Exercise requirements » Search the material and gather each line with "this" in it.

:: Data section

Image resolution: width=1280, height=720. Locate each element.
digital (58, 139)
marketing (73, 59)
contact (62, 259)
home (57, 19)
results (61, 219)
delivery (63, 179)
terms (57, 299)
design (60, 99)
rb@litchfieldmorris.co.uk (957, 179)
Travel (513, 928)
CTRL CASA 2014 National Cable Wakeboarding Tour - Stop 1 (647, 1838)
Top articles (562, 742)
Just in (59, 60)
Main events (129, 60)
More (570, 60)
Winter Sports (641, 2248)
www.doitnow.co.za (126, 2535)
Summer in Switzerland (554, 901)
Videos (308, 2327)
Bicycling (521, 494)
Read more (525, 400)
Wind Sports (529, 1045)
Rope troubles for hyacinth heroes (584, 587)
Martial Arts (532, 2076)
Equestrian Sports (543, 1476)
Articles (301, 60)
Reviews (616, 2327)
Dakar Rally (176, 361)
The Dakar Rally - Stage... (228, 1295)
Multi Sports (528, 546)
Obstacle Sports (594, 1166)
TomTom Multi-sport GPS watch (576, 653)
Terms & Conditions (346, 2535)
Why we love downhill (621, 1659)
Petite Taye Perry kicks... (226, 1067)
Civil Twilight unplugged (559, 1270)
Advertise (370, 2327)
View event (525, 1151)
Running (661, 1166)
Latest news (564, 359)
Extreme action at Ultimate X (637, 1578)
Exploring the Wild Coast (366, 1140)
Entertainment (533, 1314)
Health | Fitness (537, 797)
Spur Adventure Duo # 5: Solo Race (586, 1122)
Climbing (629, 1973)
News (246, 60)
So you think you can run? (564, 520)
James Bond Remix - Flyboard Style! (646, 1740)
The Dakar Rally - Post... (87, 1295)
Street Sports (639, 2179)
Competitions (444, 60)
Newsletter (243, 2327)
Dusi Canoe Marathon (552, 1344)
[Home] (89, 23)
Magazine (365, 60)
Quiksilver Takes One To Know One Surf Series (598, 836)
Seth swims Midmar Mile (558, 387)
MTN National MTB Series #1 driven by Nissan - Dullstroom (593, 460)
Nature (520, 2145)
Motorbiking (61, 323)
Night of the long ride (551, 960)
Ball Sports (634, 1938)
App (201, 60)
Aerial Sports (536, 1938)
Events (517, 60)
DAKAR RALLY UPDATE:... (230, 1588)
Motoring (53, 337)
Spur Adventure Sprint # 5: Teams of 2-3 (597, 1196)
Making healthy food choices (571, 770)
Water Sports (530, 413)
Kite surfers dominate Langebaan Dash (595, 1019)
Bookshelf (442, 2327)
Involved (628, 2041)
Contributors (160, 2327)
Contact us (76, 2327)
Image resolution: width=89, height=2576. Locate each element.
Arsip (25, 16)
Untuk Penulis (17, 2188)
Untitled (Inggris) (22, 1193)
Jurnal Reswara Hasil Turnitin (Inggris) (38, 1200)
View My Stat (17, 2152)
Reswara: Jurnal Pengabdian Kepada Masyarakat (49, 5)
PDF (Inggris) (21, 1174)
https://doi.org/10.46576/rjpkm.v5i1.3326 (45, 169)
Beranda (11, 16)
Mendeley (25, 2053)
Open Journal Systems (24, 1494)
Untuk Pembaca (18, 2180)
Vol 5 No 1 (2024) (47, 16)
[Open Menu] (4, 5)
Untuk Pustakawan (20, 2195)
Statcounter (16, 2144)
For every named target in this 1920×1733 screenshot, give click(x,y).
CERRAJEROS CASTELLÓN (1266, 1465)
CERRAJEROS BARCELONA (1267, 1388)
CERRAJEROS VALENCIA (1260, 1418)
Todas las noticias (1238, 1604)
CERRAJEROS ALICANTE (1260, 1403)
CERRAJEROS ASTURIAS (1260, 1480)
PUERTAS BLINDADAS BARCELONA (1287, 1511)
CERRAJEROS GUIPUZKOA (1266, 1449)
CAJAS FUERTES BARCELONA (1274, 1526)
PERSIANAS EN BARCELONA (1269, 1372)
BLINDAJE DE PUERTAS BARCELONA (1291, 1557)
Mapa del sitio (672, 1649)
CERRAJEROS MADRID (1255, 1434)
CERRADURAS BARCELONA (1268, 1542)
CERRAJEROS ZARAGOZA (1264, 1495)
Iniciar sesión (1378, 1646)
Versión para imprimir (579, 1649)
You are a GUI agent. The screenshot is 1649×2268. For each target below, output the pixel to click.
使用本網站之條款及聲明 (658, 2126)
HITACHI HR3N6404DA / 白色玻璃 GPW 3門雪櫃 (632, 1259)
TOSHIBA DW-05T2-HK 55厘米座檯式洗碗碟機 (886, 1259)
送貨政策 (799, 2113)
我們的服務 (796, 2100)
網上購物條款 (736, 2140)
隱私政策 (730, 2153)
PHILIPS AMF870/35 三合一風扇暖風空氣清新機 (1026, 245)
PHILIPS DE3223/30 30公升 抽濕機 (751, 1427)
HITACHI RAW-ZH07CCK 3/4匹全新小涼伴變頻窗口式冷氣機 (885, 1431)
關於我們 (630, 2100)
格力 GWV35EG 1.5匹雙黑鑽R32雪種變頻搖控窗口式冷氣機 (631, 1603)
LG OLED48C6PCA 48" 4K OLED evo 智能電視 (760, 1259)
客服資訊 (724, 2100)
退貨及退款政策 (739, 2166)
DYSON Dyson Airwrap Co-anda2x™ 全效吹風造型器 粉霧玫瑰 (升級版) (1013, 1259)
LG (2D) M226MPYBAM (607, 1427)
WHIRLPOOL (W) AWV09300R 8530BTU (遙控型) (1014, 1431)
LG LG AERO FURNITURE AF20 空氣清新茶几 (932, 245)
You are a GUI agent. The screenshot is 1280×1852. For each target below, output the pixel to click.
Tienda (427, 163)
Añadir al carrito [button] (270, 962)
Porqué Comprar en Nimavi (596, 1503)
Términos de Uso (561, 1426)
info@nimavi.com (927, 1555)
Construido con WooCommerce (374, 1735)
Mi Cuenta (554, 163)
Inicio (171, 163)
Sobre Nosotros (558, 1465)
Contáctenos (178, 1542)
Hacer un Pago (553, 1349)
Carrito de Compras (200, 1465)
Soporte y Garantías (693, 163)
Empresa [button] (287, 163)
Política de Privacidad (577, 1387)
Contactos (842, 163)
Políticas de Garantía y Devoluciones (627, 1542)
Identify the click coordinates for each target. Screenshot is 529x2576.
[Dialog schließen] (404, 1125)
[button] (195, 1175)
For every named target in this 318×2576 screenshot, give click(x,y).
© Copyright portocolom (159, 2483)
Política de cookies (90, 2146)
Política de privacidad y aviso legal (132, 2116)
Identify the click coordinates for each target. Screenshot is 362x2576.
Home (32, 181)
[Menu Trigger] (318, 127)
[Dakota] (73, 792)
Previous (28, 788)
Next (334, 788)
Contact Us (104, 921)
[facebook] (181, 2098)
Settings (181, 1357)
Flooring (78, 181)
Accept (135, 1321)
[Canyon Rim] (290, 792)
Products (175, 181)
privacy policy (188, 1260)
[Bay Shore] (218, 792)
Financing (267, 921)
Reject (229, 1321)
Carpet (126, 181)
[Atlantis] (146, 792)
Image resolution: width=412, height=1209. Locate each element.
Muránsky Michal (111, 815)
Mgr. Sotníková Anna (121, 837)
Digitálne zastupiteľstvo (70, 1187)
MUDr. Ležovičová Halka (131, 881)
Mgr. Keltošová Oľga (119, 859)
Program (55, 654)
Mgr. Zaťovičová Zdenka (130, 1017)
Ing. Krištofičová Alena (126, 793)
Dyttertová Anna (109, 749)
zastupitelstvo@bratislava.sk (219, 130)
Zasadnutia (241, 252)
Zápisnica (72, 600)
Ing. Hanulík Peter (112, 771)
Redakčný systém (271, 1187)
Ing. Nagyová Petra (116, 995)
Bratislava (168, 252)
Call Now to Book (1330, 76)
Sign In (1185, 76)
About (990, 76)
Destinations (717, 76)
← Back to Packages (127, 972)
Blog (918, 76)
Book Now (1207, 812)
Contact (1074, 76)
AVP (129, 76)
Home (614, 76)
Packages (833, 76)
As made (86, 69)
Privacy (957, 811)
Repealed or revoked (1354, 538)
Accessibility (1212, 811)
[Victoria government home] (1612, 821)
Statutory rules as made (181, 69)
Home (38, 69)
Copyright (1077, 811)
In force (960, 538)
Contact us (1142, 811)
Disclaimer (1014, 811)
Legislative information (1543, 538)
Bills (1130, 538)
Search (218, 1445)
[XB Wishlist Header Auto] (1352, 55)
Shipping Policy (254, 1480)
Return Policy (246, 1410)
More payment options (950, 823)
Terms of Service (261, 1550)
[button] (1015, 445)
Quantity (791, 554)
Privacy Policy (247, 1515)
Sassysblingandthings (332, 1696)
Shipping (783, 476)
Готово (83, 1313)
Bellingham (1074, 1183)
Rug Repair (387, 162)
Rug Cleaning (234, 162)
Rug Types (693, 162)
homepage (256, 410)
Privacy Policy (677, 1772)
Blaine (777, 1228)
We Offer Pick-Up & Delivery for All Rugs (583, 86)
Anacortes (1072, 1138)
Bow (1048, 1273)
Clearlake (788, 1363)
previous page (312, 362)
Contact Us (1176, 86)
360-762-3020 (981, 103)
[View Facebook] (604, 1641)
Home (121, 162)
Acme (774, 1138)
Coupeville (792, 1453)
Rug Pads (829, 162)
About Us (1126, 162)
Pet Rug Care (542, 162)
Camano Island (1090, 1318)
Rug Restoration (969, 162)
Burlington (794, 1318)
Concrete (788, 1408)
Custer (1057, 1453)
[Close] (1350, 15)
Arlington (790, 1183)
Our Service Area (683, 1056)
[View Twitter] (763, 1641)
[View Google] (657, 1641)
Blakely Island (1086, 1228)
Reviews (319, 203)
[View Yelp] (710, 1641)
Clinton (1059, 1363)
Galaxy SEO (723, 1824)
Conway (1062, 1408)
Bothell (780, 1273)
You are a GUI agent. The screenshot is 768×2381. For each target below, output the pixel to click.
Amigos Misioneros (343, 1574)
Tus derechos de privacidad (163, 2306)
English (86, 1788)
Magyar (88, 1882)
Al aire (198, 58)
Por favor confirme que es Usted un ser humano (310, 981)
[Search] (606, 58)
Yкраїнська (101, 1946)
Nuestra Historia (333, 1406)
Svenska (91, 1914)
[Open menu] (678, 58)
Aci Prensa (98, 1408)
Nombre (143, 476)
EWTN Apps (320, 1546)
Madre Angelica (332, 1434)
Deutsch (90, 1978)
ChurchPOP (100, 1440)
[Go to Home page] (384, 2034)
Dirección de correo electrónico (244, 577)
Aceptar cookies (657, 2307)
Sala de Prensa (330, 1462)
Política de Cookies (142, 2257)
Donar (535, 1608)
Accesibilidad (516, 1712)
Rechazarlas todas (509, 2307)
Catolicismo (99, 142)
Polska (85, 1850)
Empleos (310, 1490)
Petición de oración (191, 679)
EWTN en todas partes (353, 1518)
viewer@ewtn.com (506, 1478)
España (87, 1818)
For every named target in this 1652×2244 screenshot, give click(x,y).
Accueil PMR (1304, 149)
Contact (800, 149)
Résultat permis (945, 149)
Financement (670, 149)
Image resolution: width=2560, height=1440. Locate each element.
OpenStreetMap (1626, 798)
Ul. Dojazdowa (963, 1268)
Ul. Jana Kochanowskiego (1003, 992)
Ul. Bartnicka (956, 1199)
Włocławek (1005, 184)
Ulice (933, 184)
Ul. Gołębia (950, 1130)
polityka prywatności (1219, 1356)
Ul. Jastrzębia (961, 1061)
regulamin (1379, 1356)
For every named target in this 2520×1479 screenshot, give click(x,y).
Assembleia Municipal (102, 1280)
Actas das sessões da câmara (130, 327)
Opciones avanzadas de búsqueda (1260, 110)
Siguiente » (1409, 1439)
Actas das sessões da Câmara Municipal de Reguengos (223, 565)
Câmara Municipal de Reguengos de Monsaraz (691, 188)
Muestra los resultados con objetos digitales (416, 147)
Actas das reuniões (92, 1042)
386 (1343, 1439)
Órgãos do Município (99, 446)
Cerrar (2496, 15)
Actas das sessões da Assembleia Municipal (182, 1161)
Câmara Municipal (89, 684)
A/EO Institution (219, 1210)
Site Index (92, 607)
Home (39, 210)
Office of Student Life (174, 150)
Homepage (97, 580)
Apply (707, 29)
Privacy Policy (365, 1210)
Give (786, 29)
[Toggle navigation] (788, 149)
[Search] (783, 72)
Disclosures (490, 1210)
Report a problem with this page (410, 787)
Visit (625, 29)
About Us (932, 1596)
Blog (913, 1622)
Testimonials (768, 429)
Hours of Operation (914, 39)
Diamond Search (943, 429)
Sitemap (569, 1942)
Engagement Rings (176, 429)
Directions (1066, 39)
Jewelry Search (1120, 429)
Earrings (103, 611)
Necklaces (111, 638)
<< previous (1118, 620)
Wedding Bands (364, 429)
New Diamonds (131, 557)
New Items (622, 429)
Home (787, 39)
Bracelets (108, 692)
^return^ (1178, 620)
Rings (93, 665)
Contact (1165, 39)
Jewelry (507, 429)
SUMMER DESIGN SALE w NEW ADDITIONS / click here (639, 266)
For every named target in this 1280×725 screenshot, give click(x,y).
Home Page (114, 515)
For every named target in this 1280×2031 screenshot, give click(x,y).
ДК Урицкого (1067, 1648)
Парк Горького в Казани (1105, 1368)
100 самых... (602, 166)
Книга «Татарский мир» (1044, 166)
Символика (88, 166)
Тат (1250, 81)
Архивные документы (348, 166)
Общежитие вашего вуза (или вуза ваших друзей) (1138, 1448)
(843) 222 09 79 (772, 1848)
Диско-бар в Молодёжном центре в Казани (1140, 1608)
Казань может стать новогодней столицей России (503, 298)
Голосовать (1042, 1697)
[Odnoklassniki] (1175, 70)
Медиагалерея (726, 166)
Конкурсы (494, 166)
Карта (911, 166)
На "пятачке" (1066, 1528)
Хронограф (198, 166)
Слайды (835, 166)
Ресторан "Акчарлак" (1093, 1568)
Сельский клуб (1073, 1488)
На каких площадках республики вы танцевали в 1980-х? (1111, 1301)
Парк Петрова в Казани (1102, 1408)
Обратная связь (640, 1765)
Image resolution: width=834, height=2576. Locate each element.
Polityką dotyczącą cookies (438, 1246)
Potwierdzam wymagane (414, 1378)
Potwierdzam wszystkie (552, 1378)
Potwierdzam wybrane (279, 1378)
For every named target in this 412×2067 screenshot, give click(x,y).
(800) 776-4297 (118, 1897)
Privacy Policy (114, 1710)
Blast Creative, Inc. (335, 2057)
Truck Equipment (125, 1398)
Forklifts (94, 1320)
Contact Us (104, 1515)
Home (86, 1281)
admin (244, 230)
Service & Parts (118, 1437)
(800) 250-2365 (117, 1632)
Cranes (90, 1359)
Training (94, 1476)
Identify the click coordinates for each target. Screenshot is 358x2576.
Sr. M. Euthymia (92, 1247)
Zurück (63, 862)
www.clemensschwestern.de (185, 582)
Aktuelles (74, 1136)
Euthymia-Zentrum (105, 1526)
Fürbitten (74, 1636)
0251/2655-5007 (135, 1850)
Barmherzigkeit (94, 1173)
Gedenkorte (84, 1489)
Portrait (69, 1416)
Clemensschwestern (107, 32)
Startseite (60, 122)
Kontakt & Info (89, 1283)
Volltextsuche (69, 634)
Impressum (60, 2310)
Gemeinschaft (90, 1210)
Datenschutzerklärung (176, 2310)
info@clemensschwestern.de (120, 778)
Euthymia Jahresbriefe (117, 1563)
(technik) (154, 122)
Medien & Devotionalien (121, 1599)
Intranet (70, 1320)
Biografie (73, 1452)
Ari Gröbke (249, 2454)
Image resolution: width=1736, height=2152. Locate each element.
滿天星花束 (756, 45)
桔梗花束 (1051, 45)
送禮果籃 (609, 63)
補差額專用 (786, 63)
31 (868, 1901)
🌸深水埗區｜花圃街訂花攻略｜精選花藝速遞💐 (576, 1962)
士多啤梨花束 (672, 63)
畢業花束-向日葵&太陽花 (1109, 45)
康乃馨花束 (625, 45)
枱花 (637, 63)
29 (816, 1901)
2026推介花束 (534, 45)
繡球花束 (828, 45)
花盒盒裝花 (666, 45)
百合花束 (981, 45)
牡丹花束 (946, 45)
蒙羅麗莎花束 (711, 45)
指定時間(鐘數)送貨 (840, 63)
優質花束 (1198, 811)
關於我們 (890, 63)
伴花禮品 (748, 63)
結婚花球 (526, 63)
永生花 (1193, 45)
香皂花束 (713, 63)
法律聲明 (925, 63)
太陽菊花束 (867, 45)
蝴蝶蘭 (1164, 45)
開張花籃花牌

::::

Solved exercise »
For every named target in this 1920×1733 screenshot, give click(x,y).
For every named target in this 318×2576 screenshot, give click(x,y).
For every named target in this 1652×2244 screenshot, give click(x,y).
For every named target in this 2520×1479 screenshot, give click(x,y).
Report a problem with this page (410, 787)
For every named target in this 1280×725 screenshot, give click(x,y).
For every named target in this 1280×2031 screenshot, give click(x,y).
For every named target in this 412×2067 screenshot, give click(x,y).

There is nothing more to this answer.